En los días que corren, Felisa Miceli está aplicando esa receta a los dirigentes “del campo” más chúcaros. ¿Les levantará esa veda alguna vez? Sin duda, después de hacerles sentir el rigor del silencio. ¿Será para la Pascua o para Trinidad? Seguramente antes, pero la sorpresa se reserva aun para reabrir las conversaciones. El poder, amén de una ciudadela con acceso limitado, es sorpresa y enigma.

El Gobierno mira con decepción a los dirigentes que tacharon sus firmas. “Son ideológicos, en el peor sentido de la palabra”, dice un ministro importante y alineado con el pensamiento presidencial. La palabra “ideológico” tiene acá la acepción que suele darle cierta derecha, la de anteojera que limita la comprensión de la realidad. Acaso el diagnóstico contenga algo evocativo de uno de los puntos más sugestivos de la ensayística de Arturo Jauretche, aquel que se interesaba en (y fustigaba a) quienes no sabían entender sus propias conveniencias. Ese medio pelo que no funcionaba como burguesía porque privilegiaba sus prejuicios a sus intereses tangibles. “Felisa Miceli exigió al dirigente Mario Llambías que le explicara en qué lo perjudicaban las retenciones. El tipo dijo que era un tema conceptual. Los temas conceptuales se discuten en las academias, no en negociaciones”, ejemplifica un negociador del Gobierno.

¿Medio pelo alienado que no capta bien su propia realidad? A muchos dirigentes “del campo” que son (o aparentan ser, o ansían aparentar ser) una elite social les dolería la comparación. Pero en la Rosada y en Economía creen que les calza a medida. “¿Cuándo tuvieron el kilo en Liniers a 80 centavos de dólar en los últimos cincuenta años?”, se pone específico un funcionario del ramo y luego incursiona en un tono más generalista y coloquial: “¿Cuándo ganaron más guita que ahora, cuándo tuvieron tantas 4x4?”

**Tarea breve A**. ¿Puedes volver a escribir todo lo que va de "En los días" hasta "sorpresa y enigma." en la nota sobre el conflicto con el campo, reemplazando "ciudadela" por "fortaleza"?
**Tarea breve B**. ¿Cómo seguirías la nota sobre el conflicto con el campo a partir de su última oración?

**Datos proporcionados**.
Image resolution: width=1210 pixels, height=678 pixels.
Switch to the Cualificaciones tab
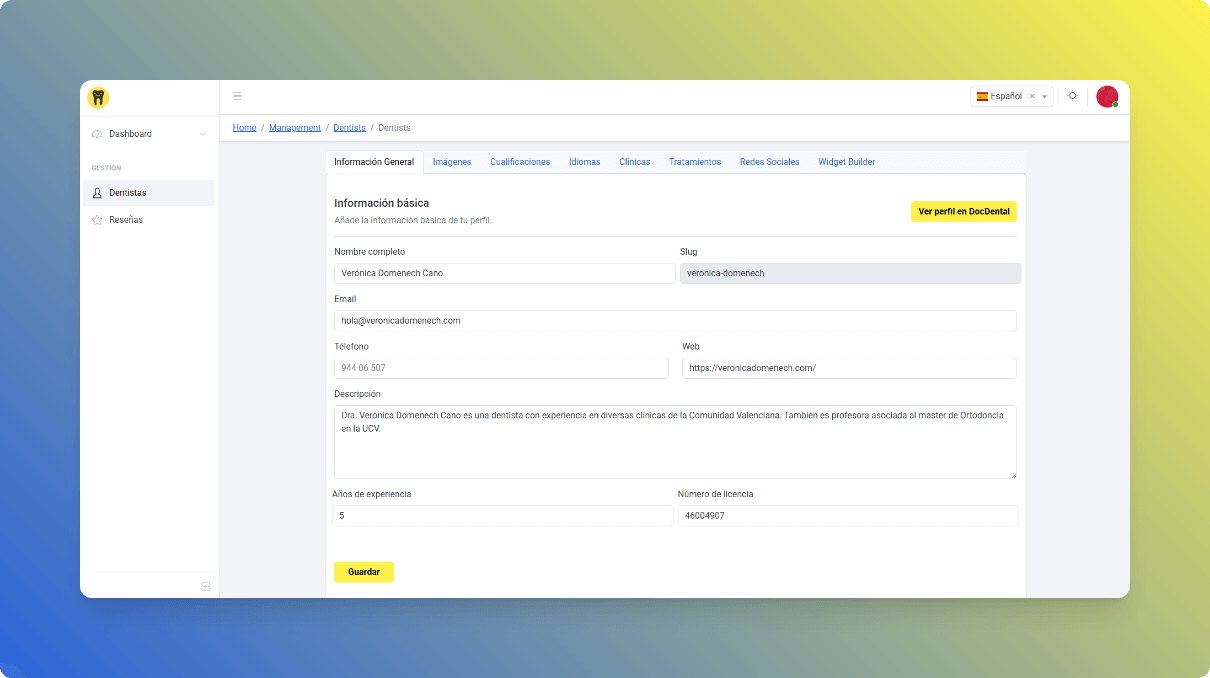tap(520, 162)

**Resultado A**.
En los días que corren, Felisa Miceli está aplicando esa receta a los dirigentes “del campo” más chúcaros. ¿Les levantará esa veda alguna vez? Sin duda, después de hacerles sentir el rigor del silencio. ¿Será para la Pascua o para Trinidad? Seguramente antes, pero la sorpresa se reserva aun para reabrir las conversaciones. El poder, amén de una fortaleza con acceso limitado, es sorpresa y enigma.

**Resultado B**.
Por si fuera poco, los empresarios ganaderos están divididos. “Sólo los unifica pedir al Estado. Felisa les dijo ‘ustedes deben venir y decir qué aportan, después el Estado hará su parte. Pero ustedes vienen y sólo saben reclamar’. La división hace que las reuniones prodiguen fuego cruzado entre los propios privados. Están peleados todos contra todos”, fulminan desde el otro lado de la mesa.

Lado que, valga acotar, aporta su cuota de facciosidad. El secretario de Agricultura, Miguel Campos, y el subsecretario, Javier de Urquiza, son como perro y gato. Más allá de la encantadora correspondencia entre su apellido y su cargo, en el Gobierno piensan que Campos no es el hombre correcto en el lugar adecuado. No sólo ha manejado mal estas tratativas, no sólo traslada su interna con de Urquiza a las negociaciones, también tiene un carácter irascible, escaso espíritu de equipo y poco rigor técnico, piensan casi todos en el gabinete. Pero al hombre le ha salido un guardaespaldas inesperado, es la Sociedad Rural que pide su cabeza generando la previsible reacción negativa del Presidente. Así las cosas, Campos tiene un rato de sobrevivida. Su eyección es un hecho, el tiempo en que ocurra un arcano. ¿Será para las Pascuas o para Trinidad? Algún día será.

Exportar o comer

Argentina, desde siempre, exporta lo que su población come, algo que ocurre en muy contados países. Y, otro rasgo autóctono que despierta perplejidad aun en países limítrofes, los precios de exportación impregnan el mercado interno. Un recurrente conflicto enfrenta a los exportadores y a los sectores populares en un subibaja que explica parte de la historia nacional. La perdurable crisis se acentúa en momento de expansión del consumo local, como el actual. Un horizonte verosímil, bien puntualizado por el economista Carlos Leyba en la revista Debate, es que la demanda interna y externa de carne crezcan mucho en los próximos tiempos. La respuesta imaginable en un país capitalista “de manual” sería un aumento exponencial de la producción. Tercer dato folclórico a tener en cuenta, acá las cosas no funcionan así. De los laberintos no se sale por arriba, sino remarcando.

El Gobierno está convencido de que la solución sería más inversión, más productividad, exportaciones con mayor valor agregado. Claro que eso exige acuerdos a largo plazo, sensatez, empresarios schumpeterianos. Pero, siempre hay un pero... adivinen cuál es la cuarta característica de la cultura productiva criolla.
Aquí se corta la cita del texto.